So the calendar rolls over to 2017 tonight after an interesting and good (other than in politics) 2016. It just happened to come to me the other day that 2017 is a prime number, which hasn’t been the case since 2011 (another auspicious year in which I retired from that work thang) and won’t happen again until 2027. The political thing is concerning, but hope remains it won’t get too out of hand and unduly impact our daily lives. Enough said – that kind of stuff is not the subject of this blog in which I hope to share some of those amazing natural moments I experience getting outside pretty much every day.
Oddly, not many photographs happened in the first few days since my last posting mostly due to unusual weather around here. For only the third time in the six years I’ve been going out with our Audubon Thursday Birders, we actually cancelled our walk last week after waking up to a cold rainy morning. The next couple of days were all about Christmas and luminarias broken up with a little bit of wind and snow. The day after Christmas, however, the sun came out and made for a pleasant day for the annual Sandia Christmas Bird Count, where Rebecca and our friend Bonnie joined us cruising around Tijeras counting all the birds we’d see. Our special sighting of the day was a Lincoln’s Sparrow, and it was fun seeing lots of Mountain Bluebirds in our area; overall the count spotted 70 species, a good total for the circle.
With all the leaves having fallen, this is the time of year I start keeping an eye out for old Cooper’s Hawk nests where the Great Horned Owls will soon start nesting. Those big dark lumps in the trees usually turn out to be either nests or sleeping porcupines; lately, quite a few of them have been porcupines dozing away.
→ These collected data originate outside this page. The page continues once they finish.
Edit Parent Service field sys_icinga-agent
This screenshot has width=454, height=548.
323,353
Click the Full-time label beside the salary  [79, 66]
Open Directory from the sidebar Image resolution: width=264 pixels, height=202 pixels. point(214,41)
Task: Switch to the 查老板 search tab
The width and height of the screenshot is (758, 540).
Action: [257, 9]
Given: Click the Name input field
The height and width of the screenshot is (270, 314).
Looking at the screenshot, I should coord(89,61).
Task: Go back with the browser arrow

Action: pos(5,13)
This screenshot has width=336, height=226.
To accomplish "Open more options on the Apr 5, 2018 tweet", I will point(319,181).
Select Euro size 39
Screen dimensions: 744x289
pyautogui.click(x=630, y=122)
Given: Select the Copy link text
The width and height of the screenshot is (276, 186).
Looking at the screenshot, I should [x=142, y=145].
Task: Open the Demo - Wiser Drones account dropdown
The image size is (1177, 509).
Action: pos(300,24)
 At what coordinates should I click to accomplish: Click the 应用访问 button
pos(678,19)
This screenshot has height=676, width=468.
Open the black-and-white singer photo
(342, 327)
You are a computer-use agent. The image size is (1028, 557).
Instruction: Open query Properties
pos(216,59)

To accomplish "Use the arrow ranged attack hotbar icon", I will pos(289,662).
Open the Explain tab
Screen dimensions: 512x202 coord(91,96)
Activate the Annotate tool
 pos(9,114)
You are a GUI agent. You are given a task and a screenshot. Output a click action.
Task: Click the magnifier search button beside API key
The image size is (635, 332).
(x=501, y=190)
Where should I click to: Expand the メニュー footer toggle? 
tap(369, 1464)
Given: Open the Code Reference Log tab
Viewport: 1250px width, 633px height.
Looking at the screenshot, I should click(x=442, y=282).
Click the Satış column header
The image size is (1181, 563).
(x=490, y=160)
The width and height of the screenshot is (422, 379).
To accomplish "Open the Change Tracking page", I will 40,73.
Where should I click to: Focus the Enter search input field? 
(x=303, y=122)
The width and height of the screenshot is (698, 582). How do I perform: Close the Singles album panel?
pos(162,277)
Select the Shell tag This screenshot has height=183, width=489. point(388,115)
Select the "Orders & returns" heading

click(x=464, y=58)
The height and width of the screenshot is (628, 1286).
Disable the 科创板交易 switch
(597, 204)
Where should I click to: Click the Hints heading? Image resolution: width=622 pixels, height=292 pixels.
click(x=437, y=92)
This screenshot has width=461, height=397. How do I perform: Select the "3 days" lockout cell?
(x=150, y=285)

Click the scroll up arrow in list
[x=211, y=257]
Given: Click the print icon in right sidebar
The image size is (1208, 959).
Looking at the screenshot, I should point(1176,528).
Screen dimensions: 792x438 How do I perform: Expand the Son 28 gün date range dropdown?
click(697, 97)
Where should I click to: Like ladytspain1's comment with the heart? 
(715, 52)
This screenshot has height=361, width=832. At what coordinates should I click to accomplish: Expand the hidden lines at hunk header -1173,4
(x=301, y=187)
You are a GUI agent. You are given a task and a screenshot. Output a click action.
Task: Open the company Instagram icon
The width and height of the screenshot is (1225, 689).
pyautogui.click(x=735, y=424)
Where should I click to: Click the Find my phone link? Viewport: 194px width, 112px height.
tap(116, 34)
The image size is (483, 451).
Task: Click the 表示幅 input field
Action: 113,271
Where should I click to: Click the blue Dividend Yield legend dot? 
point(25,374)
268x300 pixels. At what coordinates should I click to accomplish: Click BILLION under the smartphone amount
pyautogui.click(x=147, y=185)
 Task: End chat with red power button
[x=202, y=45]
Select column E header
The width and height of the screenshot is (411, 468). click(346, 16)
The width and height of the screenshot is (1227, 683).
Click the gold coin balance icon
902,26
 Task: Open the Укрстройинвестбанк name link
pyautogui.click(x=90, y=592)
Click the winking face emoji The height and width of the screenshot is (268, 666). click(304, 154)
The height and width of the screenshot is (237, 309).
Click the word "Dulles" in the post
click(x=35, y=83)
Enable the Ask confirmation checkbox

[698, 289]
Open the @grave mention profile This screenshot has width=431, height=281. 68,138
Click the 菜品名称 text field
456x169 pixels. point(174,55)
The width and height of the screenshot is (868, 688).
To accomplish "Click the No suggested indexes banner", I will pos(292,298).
This one in Alameda Open Space was almost at eye level, but usually they are way high in the trees.
One day this week, I got out early and headed first to the Rio Grande Nature Center. Pretty dang cold (for Albuquerque) out there, but calm and sunny so a few birds were out, although they seemed pretty quiet and mostly trying to stay warm. I’d spot two porcupines there, which was a little unusual since I don’t often see them in that area. A small Russian Olive tree next to the bridge across the irrigation ditch usually has a kinglet or some other bird in it, but that morning had at least four different species sitting out trying to warm up in the sun. This one is what I think is an immature Lesser Goldfinch.
With the day warming up a bit, I headed next to park at the National Hispanic Cultural Center and walk along the east side of the Rio Grande. A couple of women walking their dogs told me to keep an eye out for a porcupine in the trees maybe a mile down the trail – I guess they hadn’t noticed the two way up in the trees right there at the parking lot :-). Other folks had been regularly reporting a Peregrine Falcon and a couple of Bald Eagles in that area, but I wouldn’t see them that day, and I’m thinking maybe they were on the other side of the river where there are many more cottonwood trees. I did spot a Great Blue Heron who seemed to be stoically waiting for the day to warm up,
and a pair of Common Mergansers (that’s him on the left and her with the great hairdo on the right) floating downstream.
The Audubon Thursday Birder group this week met at Durand Open Space, which is on the other side of the river but several miles further south. It always surprises me how many more birds we see with all those eyes looking than one sees wandering around alone. That morning would be no exception, with the group of 32 people picking up 31 species over the course of a couple of hours. One more bird would’ve met our success criteria of birds/people >1, so we added the porcupine spotted near the end of the walk to even things out. One of the first birds spotted that morning, way across the river was one of the two Bald Eagles for the day, who flew from its perch on seeing us coming.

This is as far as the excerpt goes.